Before leaving the Forum we must turn from its classical to its mediæval remains, and examine the very interesting group of churches which have sprung up amid its ruins.

Almost opposite the Mamertine Prisons, surmounted by a handsome dome, is the Church of Sta. Martina, which contains the original model, bequeathed by the sculptor Thorwaldsen, of his Copenhagen statue of Christ in the act of benediction. The opposite transept contains a very inferior statue of Religion by Canova. The figure of Sta. Martina by Guerini reposes beneath the high altar. The subterranean church is well worth visiting. An ante-chapel adorned with statues of four virgin martyrs leads to a chapel erected at the cost and from the designs of Pietro da Cortona, whose tomb stands near its entrance, with a fine bust by Bernini.
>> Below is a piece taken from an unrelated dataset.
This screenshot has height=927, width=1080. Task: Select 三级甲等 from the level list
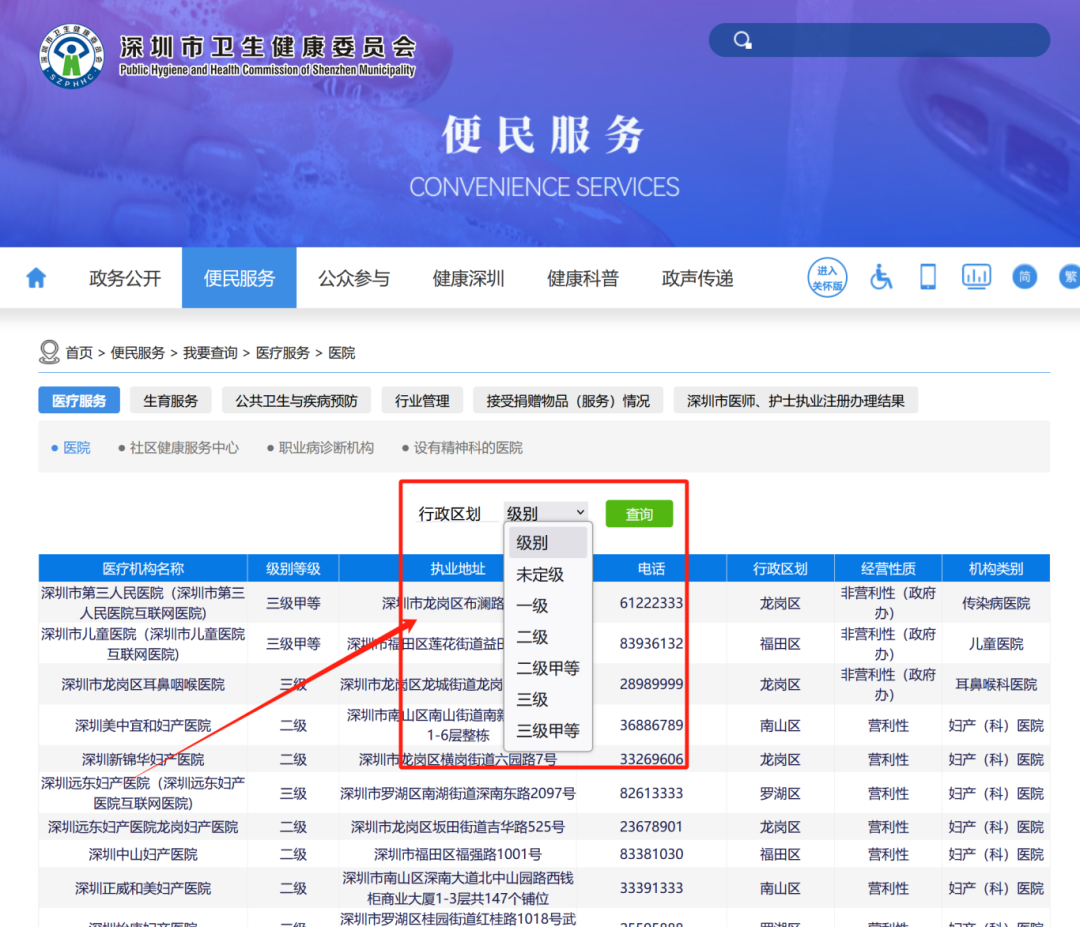(x=545, y=730)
In the centre of the inner chapel lamps are burning round the magnificent bronze altar which covers the shrine of Sta. Martina, and beneath it, you can discover the martyr's tomb by the light of a torch which a monk lets down through a hole. In the tribune is an ancient throne. A side chapel contains the grave in which the body of the virgin saint, with three other martyrs, her companions, was found in 1634: it is adorned with a fine bas-relief by Algardi.